_Extracted material_
■ ■ ■ ■ ■

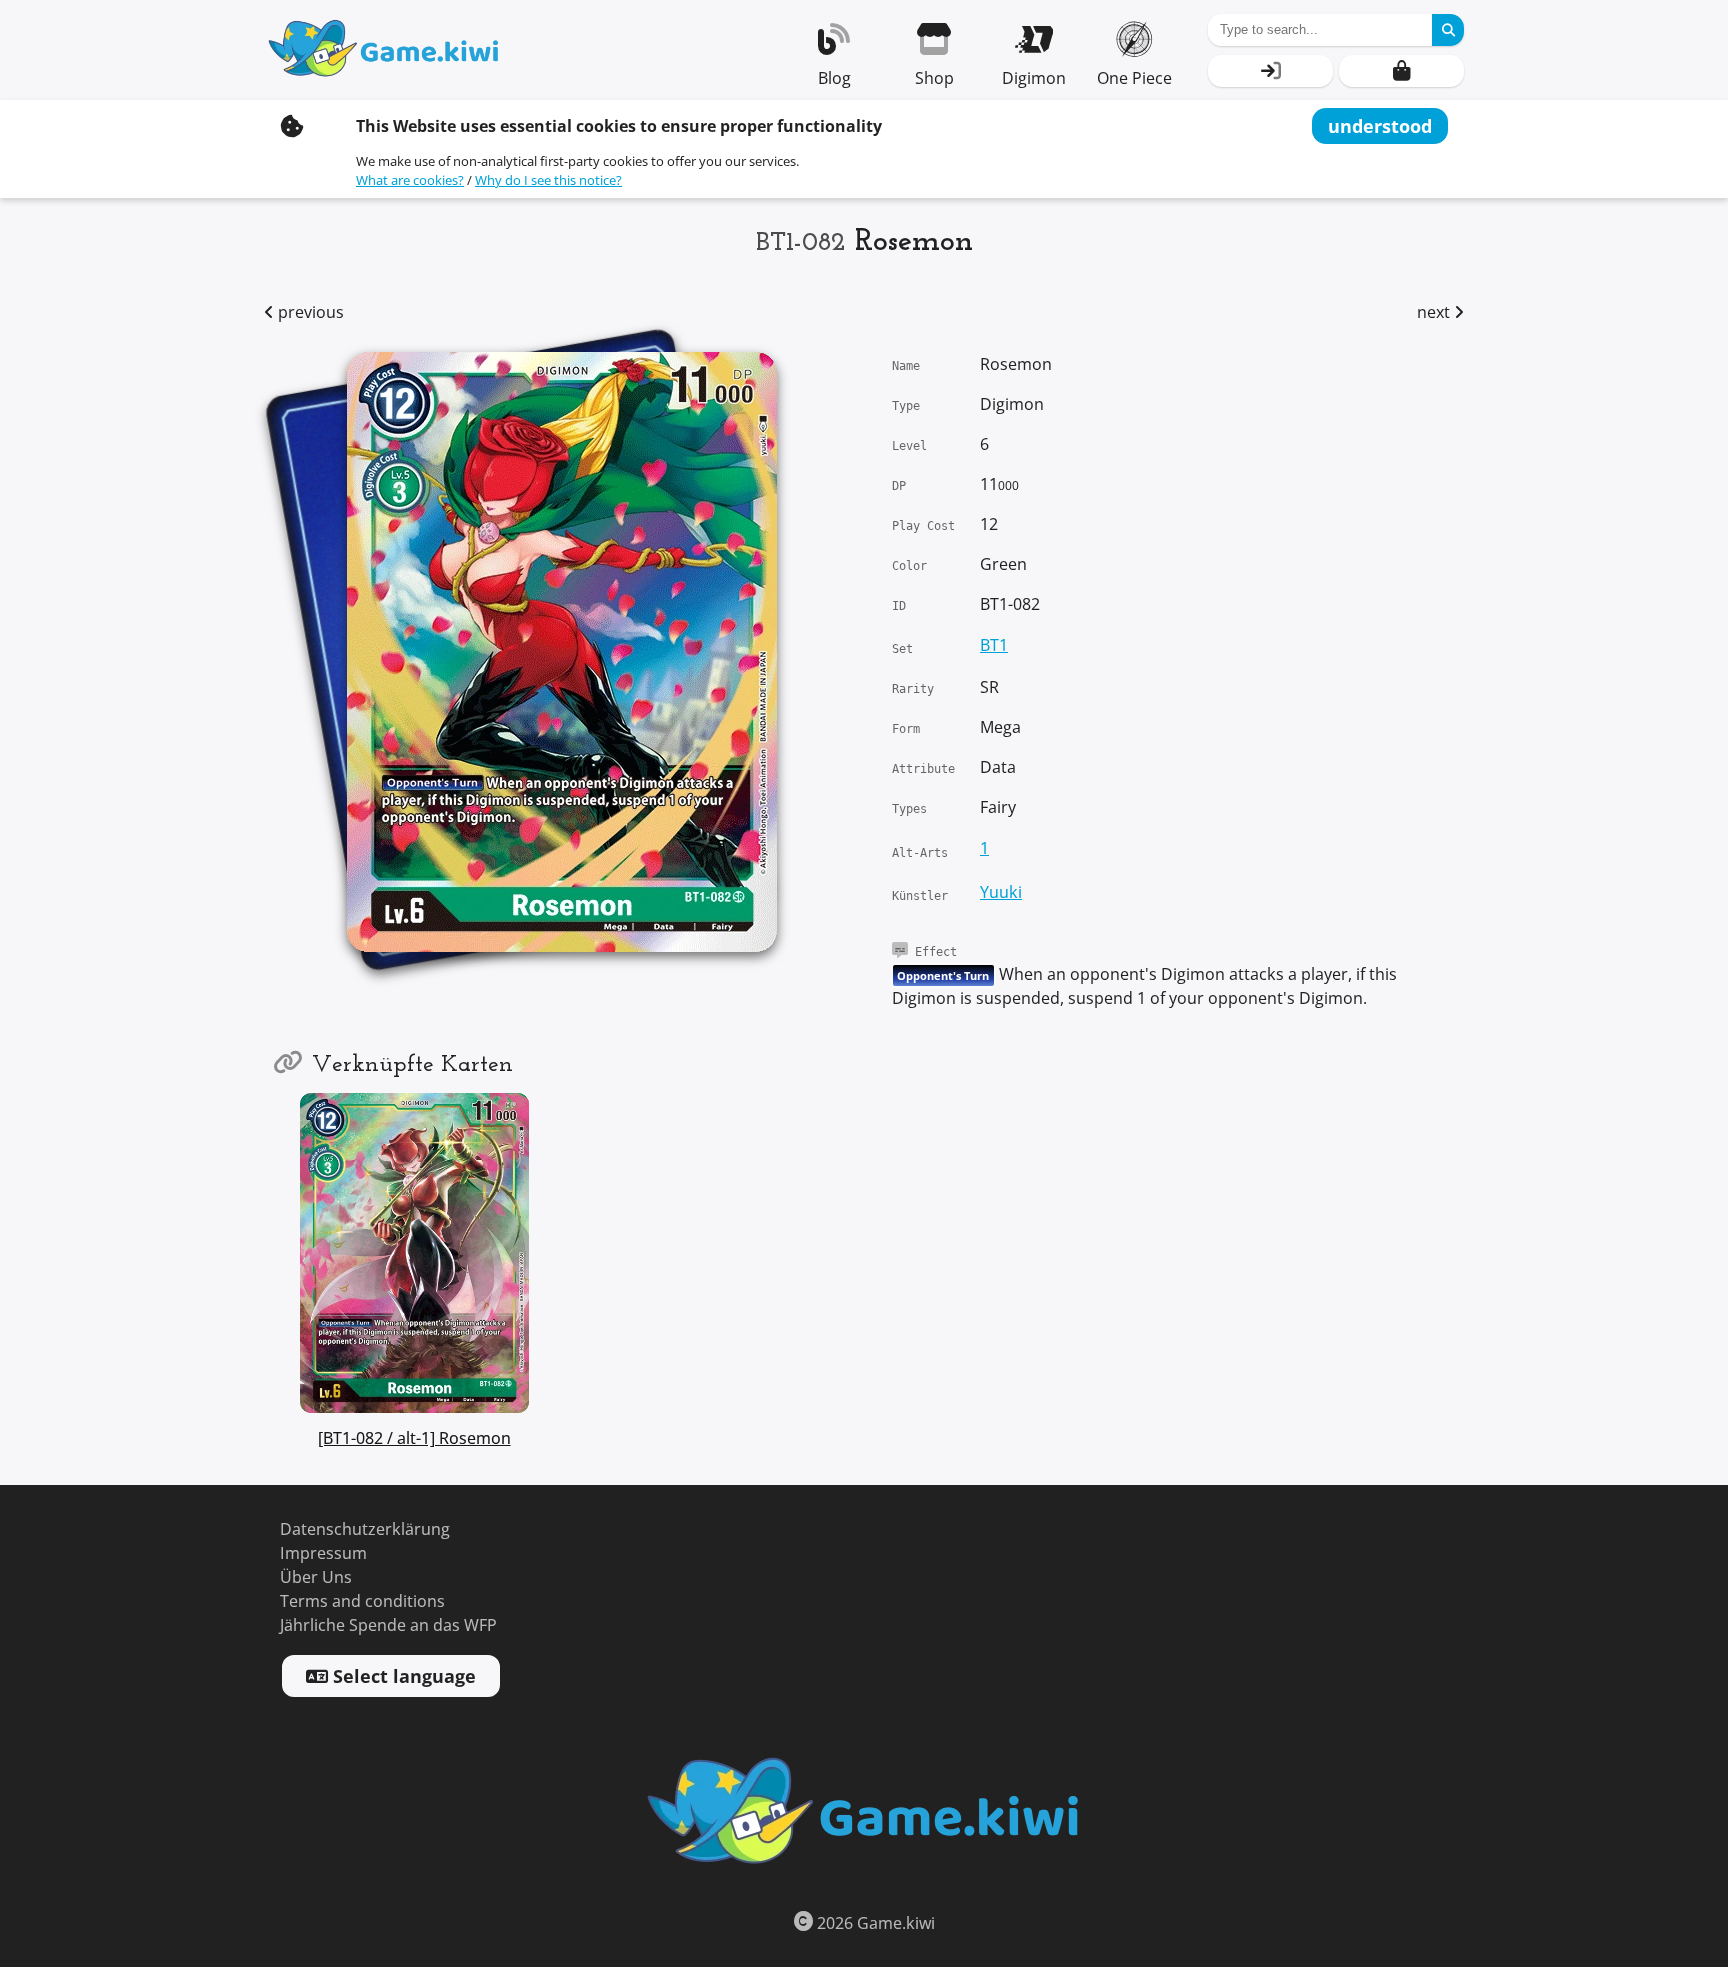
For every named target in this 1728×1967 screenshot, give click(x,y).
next (1435, 312)
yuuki (1001, 892)
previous (309, 312)
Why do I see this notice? (548, 180)
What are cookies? (410, 180)
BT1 (994, 645)
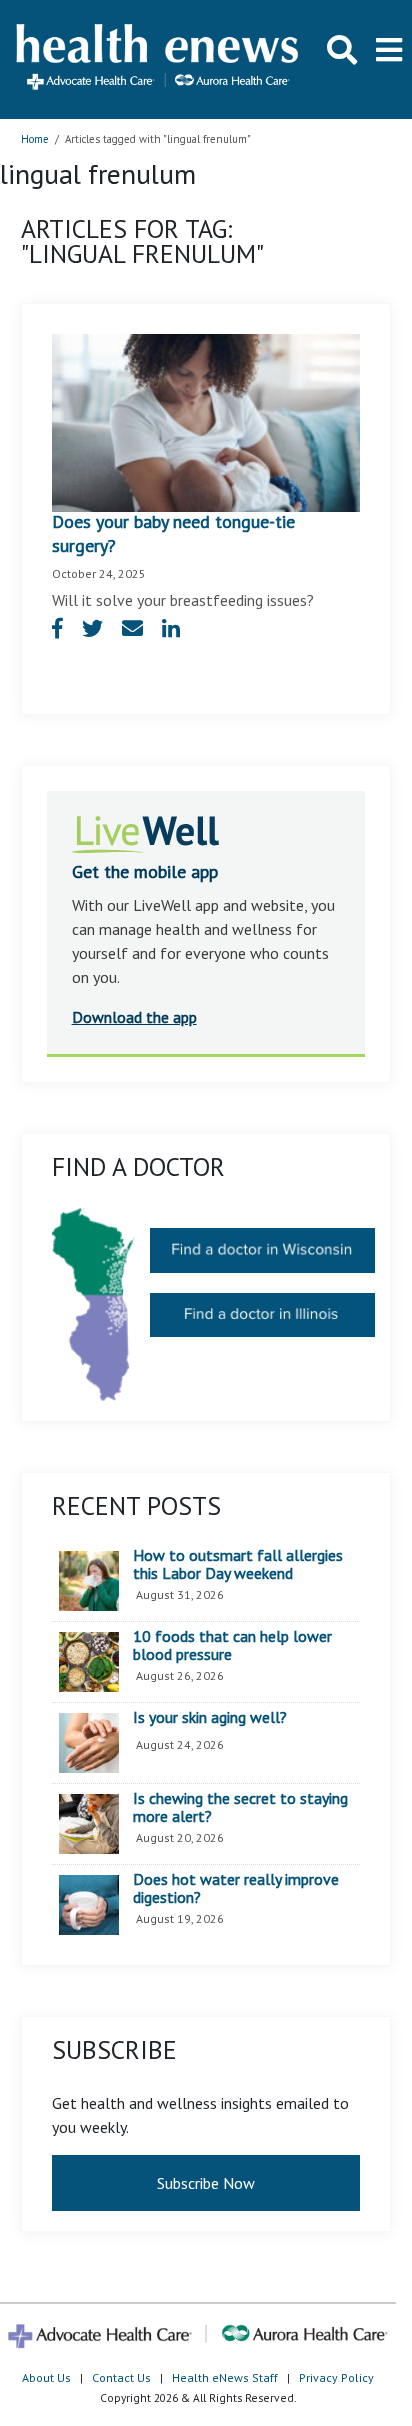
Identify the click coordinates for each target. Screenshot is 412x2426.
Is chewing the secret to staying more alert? (240, 1807)
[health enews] (158, 59)
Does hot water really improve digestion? (236, 1888)
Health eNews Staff (225, 2377)
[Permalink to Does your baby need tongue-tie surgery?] (206, 421)
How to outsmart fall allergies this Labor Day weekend (238, 1564)
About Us (46, 2377)
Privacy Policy (336, 2377)
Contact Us (121, 2377)
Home (35, 139)
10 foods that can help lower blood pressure (232, 1645)
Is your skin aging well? (210, 1718)
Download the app (134, 1017)
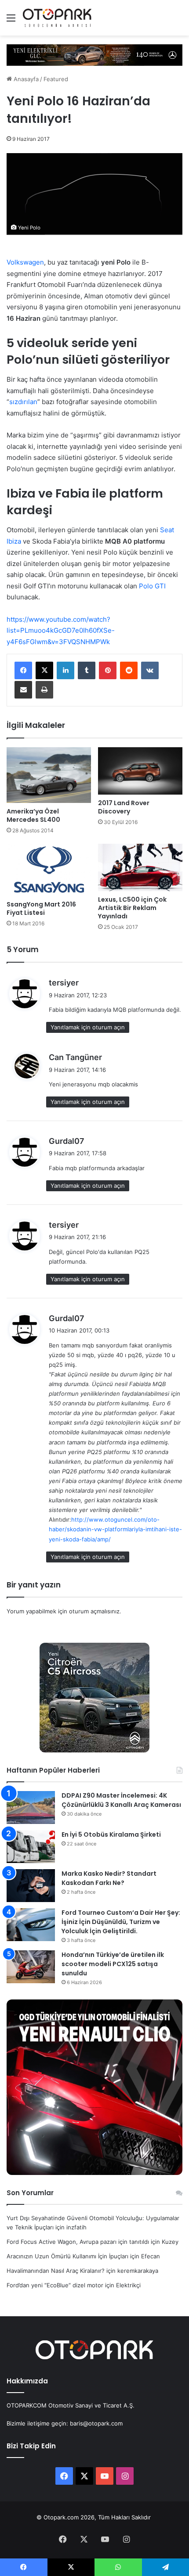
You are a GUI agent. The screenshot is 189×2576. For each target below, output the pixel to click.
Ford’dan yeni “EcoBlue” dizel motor (55, 2285)
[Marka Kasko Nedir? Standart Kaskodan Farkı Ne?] (31, 1885)
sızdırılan (23, 402)
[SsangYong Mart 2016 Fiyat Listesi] (49, 870)
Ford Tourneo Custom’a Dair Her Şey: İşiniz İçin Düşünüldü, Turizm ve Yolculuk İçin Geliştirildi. (121, 1921)
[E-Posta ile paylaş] (23, 690)
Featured (56, 78)
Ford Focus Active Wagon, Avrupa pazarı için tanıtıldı (78, 2241)
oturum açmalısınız (94, 1611)
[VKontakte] (150, 670)
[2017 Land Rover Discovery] (140, 771)
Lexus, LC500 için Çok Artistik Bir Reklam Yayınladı (132, 908)
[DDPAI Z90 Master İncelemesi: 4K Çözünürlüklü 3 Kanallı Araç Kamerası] (31, 1807)
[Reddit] (129, 670)
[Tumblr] (86, 670)
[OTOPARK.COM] (57, 17)
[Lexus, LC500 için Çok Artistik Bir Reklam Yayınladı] (140, 867)
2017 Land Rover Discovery (123, 807)
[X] (44, 670)
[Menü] (11, 21)
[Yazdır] (44, 690)
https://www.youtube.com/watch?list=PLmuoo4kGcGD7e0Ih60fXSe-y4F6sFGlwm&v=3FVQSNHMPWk (61, 630)
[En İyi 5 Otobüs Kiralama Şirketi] (31, 1846)
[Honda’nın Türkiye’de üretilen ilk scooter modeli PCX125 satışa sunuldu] (31, 1966)
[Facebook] (23, 670)
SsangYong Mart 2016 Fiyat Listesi (41, 908)
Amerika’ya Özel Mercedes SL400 (33, 815)
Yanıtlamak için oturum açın (88, 1027)
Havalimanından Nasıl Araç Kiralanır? (56, 2270)
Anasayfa (25, 78)
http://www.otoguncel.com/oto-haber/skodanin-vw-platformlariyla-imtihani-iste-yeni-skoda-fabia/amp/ (115, 1529)
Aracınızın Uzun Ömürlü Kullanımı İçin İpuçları (67, 2256)
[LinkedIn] (65, 670)
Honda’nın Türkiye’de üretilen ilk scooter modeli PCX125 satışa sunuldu (113, 1964)
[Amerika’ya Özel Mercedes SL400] (49, 775)
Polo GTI (152, 586)
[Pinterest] (107, 670)
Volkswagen (25, 262)
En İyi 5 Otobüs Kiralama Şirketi (111, 1834)
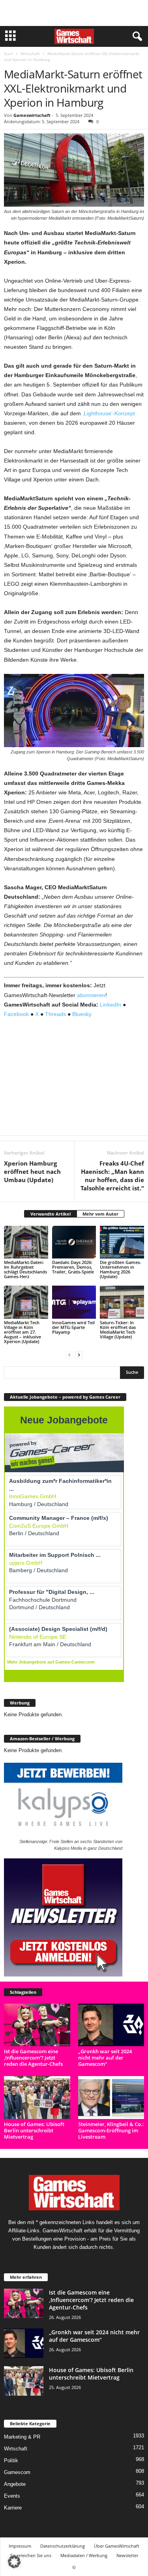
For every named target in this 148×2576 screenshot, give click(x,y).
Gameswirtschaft (32, 115)
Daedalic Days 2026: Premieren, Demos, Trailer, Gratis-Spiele (73, 1267)
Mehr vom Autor (100, 1214)
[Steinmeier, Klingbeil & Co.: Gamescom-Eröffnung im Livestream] (111, 2097)
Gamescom (17, 2472)
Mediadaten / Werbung (83, 2555)
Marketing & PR (22, 2437)
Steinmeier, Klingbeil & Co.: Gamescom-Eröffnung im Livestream (111, 2130)
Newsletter (127, 2555)
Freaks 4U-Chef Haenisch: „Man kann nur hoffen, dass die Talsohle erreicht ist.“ (112, 1175)
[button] (14, 2562)
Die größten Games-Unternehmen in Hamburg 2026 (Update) (120, 1269)
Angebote (15, 2484)
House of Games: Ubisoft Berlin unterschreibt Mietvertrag (34, 2130)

■ ■ ■ ■ ■

_Required action_
Only the lines from the one with "Mediadaten / Werbung (83, 2555)" through the end of the material are wanted; copy them exactly, both ends included.

_Response to this task_
Mediadaten / Werbung (83, 2555)
Marketing & PR (22, 2437)
Steinmeier, Klingbeil & Co.: Gamescom-Eröffnung im Livestream (111, 2130)
Newsletter (127, 2555)
Freaks 4U-Chef Haenisch: „Man kann nur hoffen, dass die Talsohle erreicht ist.“ (112, 1175)
[button] (14, 2562)
Die größten Games-Unternehmen in Hamburg 2026 (Update) (120, 1269)
Angebote (15, 2484)
House of Games: Ubisoft Berlin unterschreibt Mietvertrag (34, 2130)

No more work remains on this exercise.